# Document text
========

India’s Carbon Credit Trading Scheme (CCTS): How the Carbon Market Works — and What It Means for Business

Key takeaways

  • The Carbon Credit Trading Scheme (CCTS) is India’s national framework for pricing and trading greenhouse gas emissions.
  • It works through two mechanisms: a compliance market for energy-intensive industry and a voluntary offset market open to clean energy and other projects.
  • Organizations that beat their emission benchmark earn tradable Carbon Credit Certificates (CCCs); those that miss must buy them.
  • Compliance obligations are now live (FY2025–26) for 490 industrial units, with the first CCC trading expected by mid-2026.
  • For clean-energy developers, several approved offset methodologies — solar, renewables-plus-storage, green hydrogen and offshore wind — can turn projects into a carbon-credit revenue stream.

India has put a price on carbon. At the centre of that shift is the Carbon Credit Trading Scheme (CCTS), the framework that turns greenhouse gas emissions into a tradable cost, and emission reductions into a tradable asset. For energy-intensive industry it reshapes the economics of decarbonisation; for clean-energy developers it opens a new revenue stream.

And the timing matters. With the EU’s Carbon Border Adjustment Mechanism now charging for the carbon embedded in imports, a credible domestic carbon market has moved from aspiration to commercial necessity. The CCTS is live — but building the market was only the first step. The harder work is scaling the systems, methodologies and trust that will let it function at depth.

What is the Carbon Credit Trading Scheme (CCTS)?

The Carbon Credit Trading Scheme (CCTS) is India’s national framework for pricing and trading greenhouse gas emissions. It sets legally binding emission-intensity targets for energy-intensive industries and issues tradable Carbon Credit Certificates (CCCs) to organizations that cut emissions below their benchmark — creating a market where reducing carbon has direct financial value.

========

# Task requirements
A. In the text on India's Carbon Credit Trading Scheme:
(i) For how many industrial units are compliance obligations now live?
(ii) Which EU mechanism is described as charging for the carbon embedded in imports?
(iii) What is issued to organizations that cut emissions below their benchmark?
B. Can you pick up the text on India's Carbon Credit Trading Scheme right after its last sentence and carry it forward?

# Entries for locating words and elements
========

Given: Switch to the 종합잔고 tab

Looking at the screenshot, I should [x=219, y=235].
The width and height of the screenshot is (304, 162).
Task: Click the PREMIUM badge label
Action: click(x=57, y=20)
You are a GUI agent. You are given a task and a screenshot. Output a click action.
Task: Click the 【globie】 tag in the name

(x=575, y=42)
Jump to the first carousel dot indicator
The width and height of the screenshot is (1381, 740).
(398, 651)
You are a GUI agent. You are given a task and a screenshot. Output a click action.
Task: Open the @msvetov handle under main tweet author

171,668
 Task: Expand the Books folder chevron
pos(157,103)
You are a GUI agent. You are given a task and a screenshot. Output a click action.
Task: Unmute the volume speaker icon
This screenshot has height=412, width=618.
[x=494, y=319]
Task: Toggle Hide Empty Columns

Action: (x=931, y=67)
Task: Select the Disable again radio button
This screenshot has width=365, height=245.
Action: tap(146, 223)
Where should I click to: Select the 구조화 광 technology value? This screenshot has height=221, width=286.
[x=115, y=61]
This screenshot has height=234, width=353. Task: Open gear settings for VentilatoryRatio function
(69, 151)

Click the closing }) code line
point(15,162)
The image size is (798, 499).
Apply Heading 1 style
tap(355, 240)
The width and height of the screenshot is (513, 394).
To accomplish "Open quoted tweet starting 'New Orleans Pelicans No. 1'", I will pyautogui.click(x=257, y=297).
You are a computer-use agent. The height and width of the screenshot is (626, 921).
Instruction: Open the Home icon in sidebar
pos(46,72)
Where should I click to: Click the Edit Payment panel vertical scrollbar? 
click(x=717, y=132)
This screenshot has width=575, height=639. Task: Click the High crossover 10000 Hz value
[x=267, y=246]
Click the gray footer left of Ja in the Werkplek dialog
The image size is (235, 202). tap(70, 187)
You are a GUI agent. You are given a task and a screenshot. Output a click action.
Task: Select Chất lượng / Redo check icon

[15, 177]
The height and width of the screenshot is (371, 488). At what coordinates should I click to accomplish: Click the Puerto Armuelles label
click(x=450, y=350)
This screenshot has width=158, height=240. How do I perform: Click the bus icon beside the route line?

========

# Answers in order
A.
(i) 490
(ii) The Carbon Border Adjustment Mechanism
(iii) Tradable Carbon Credit Certificates (CCCs)

B.
Administered by the Bureau of Energy Efficiency (BEE), the CCTS evolves India’s earlier Perform, Achieve and Trade (PAT) energy-efficiency scheme into a full carbon market, aligning industrial growth with the country’s commitment to net zero by 2070.

What is a Carbon Credit Certificate (CCC)?

A Carbon Credit Certificate (CCC) is an electronic certificate representing one ton of carbon dioxide equivalent (CO₂e) that has been reduced, removed, or avoided. Each CCC is more than a number: it is verified, registry-tracked proof of climate action that can be banked or traded. By giving every avoided tonne a market value, the CCTS turns climate ambition into a measurable, tradable asset for Indian industry.

How does the CCTS work? The two mechanisms

CCTS operates through two complementary mechanisms — one mandatory, one open to all.

1. The compliance mechanism

Large, energy-intensive industries receive GHG Emission Intensity (GEI) targets — the permitted emissions per unit of output. Beat the target and you earn CCCs you can bank or sell. Miss it and you must buy credits to close the gap, or face penalties. The effect is symmetrical: every obligated entity has a direct financial reason to improve, and the strongest performers are rewarded for it.

2. The voluntary offset mechanism

Not every emission reduction comes from a regulated factory. Through the voluntary offset mechanism, organisations outside the compliance net — including renewable energy and green hydrogen developers — can register eligible projects that cut emissions and earn CCCs to sell. BEE has approved a set of methodologies spanning renewable energy, renewables paired with storage, green hydrogen, offshore wind, compressed biogas, industrial energy efficiency and nature-based removals. This opens the market to innovators of every kind and deepens its liquidity.

Who governs the CCTS?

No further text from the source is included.